Exercise prompt -> Can you rewrite the items with "pixel" replaced by "point" and everything else unchanged, omitting the pictures from your answer?

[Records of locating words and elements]
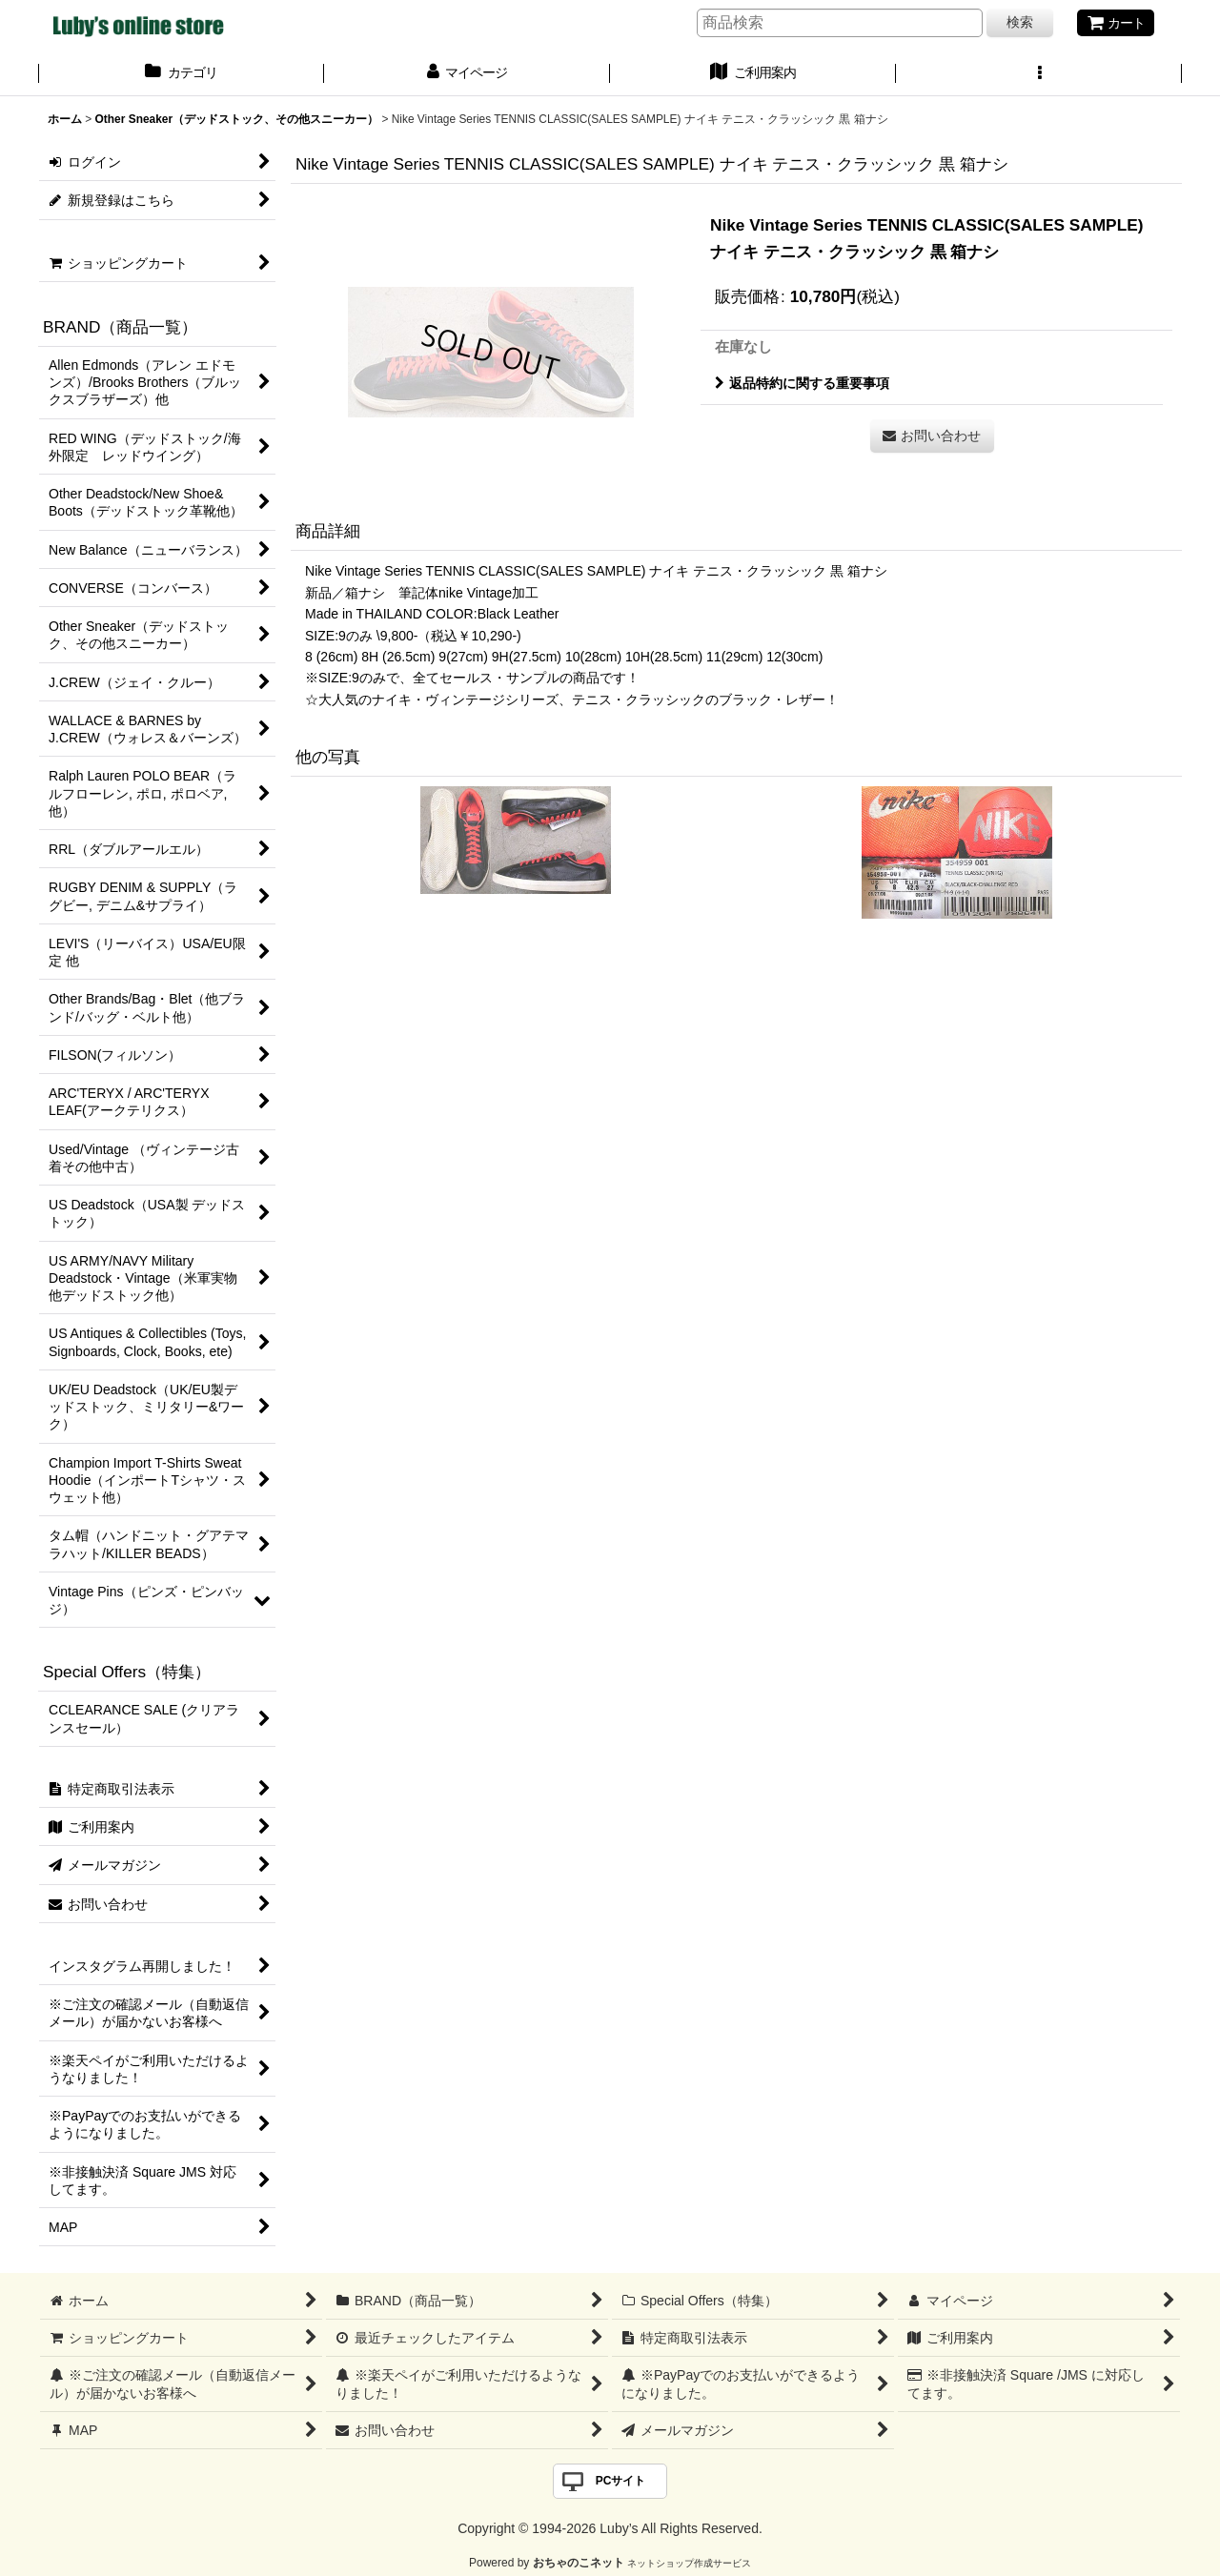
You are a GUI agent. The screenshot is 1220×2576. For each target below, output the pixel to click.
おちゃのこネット (578, 2562)
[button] (1039, 74)
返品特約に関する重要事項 (802, 383)
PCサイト (621, 2480)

Exercise answer ->
You are a GUI agent. The screenshot is 1220×2576. For each target below, output the point to click.
おちゃのこネット (578, 2562)
[button] (1039, 74)
返品特約に関する重要事項 (802, 383)
PCサイト (621, 2480)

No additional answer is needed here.